11 Kommentare zu “Betrifft: Utopien und Traumschlösser

    1. Laut Zeitungsberichten zweifeln die Grünen mittlerweile selbst daran, wieviel Klimapolitik in der neuen Koalition gemacht werden kann. Wenn die Wählerschaft dermaßen enttäuscht werden sollte, dass sie die Grünen beim nächsten Mal erst gar nicht wieder wählen, dann schafft die klimabedrohte Gesellschaft eh weniger.

  1. Beim Humboldtforum kann man darüber streiten ob solche Raubkunst noch zeitgemäß ist – man kann sich auch einfach darauf beschränken wie bieder und provinziell dieses Bauwerk außen wie innen anmutet.

    1. Ach! Der Palast der Republik war Mid 70s. Das Humboldforum mixt Disney mit Avantgarde der 90er. Ein deutlicher Fortschritt. Post-Neobarock. In 100 Jahren der Renner.

      1. Mich stört der Bau nicht unbedingt. Spannend ist er allerdings auch keineswegs. Aber es gibt ja genügend andere Orte. Wenigstens haben die Touristen wieder etwas zum Anschauen.

      2. Gegenüber der Alternative Marx-Engels-Platz ist diese Nachbildung glorreicher Zeiten ein Fortschritt, besonders von Weitem betrachtet: ein stimmiges Ensemble. Meckern wird immer jemand. Es hätte schlimmer werden können.

  2. Die einzigen, die eine Art Vision für das Land hatten, schienen mir die grünen zu sein. Ob es eine richtige gewesen wäre, man wird es nicht so richtig wissen. Bei allen anderen Parteien klang mir der Wahlkampf eher nach Stimmenfangerei und Machtgehabe.

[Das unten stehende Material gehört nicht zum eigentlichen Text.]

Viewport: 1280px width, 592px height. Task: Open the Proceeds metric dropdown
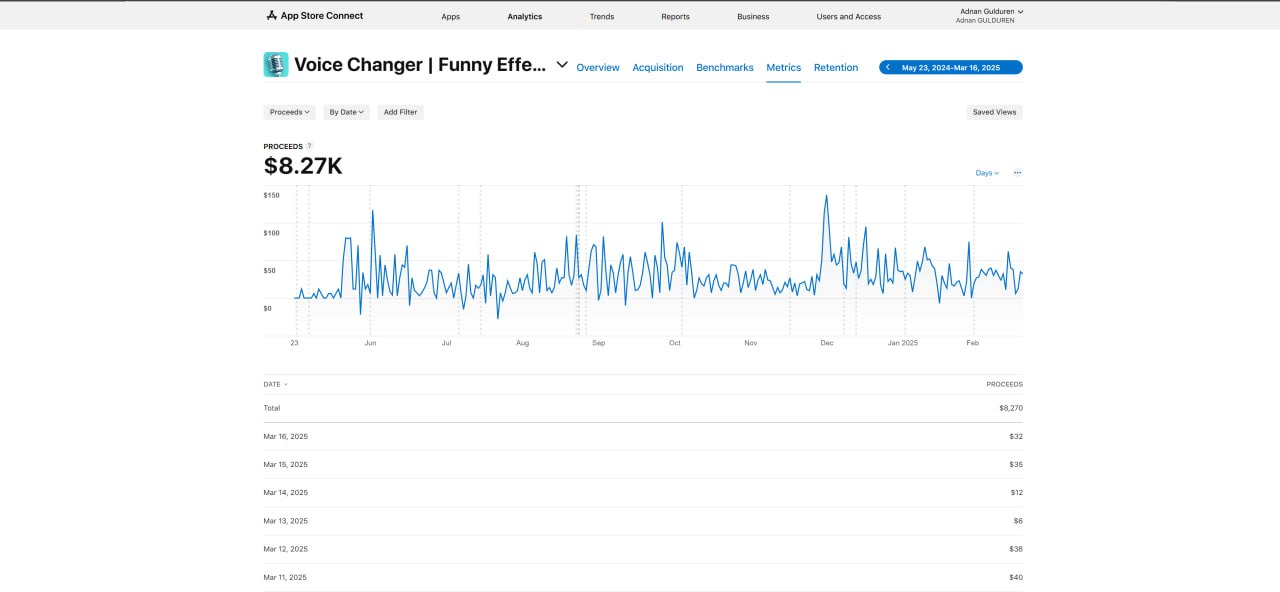point(290,112)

    1. Das ist bei den Grünen nicht viel anders. Auch sie wollten an die Macht, nur eben mit anderen, möglicherweise zeitgemäßeren Themen. In den Diskussionen mit SPD und FDP wird man aber bereits absehen können wie visionär ihre Regierungsbeteiligung am Ende sein wird.

      1. Helmut Schmidt wollte ja Menschen mit Visionen zum Arzt schicken. Ob Pragmatiker oder Visionäre eine Regierung besser führen, ist ein Streitpunkt. Ich finde, Visionäre gehören in die Philosophie, nicht in die Politik. Merkel war besser als Mao.